The demonstrations that have a higher perplexity are removed, and the lower perplexity demonstrations are compressed at a configurable rate.
Step 2: Compress the instructions (token-level compression)
Now that we’ve handled the demonstrations, next up is the instruction part of the prompt.
The instructions are generally more important than the demonstrations. A prompt can survive without in-context demonstrations, but not without instructions.
Because of this, rather than compressing the instructions on a sentence-level, like the demonstrations, the instructions are compressed on a token-level.
Here’s how it works in practice:
Divide the whole prompt, comprising the demonstrations and instructions, into segments.
Iterate over the tokens with a small LLM and calculate the conditional probabilities (very similar to perplexity)
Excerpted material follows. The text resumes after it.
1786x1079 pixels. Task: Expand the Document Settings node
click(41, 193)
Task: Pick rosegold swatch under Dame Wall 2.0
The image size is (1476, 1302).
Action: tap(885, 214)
Remove the tokens that most surprised the small LLM
Continue until all segments have been analyzed
Combine all the segments to produce the final, compressed prompt
Step 0: Model alignment
This step happens before the compression, but I put it here because it is important to understand how the compression works in order to understand this step.
The small LLM used to calculate the conditional probabilities and perplexities is tuned to be aligned with the larger LLM that will eventually run the prompt.
The goal is to ensure consistency between the small and larger models in terms of perplexity calculations and compression decisions."
Experiment results
For a deeper dive into the experiments and results, check out our full analysis on the PromptHub blog here. If video is your preferred format, we also put together a video dissecting prompt compression here:
A few takeaways
Even at high compression ratios (20x in some cases), the compressed prompts were able to perform at similar levels (within 5%) to the uncompressed prompt.
The compressed prompts tended to work better on reasoning tasks compared to summarization tasks
The compression algorithm was the most effective, in regards to the final performance of the compressed prompt, when using Claude-v1.3 rather than GPT-3.5-Turbo-0301
Once you start to compress above 15-20x, performance falls off a cliff
Wrapping up
Running LLMs in production isn’t cheap, especially if you want to use the best models like GPT-4 and Claude 2. Compressing prompts is one way to reduce your LLM provider bill, while retaining similar performance levels.
It’s possible that you could just wait 3 months, and I’m sure token costs from Anthropic and OpenAI will drop, but for those who can’t wait, compression is something to explore!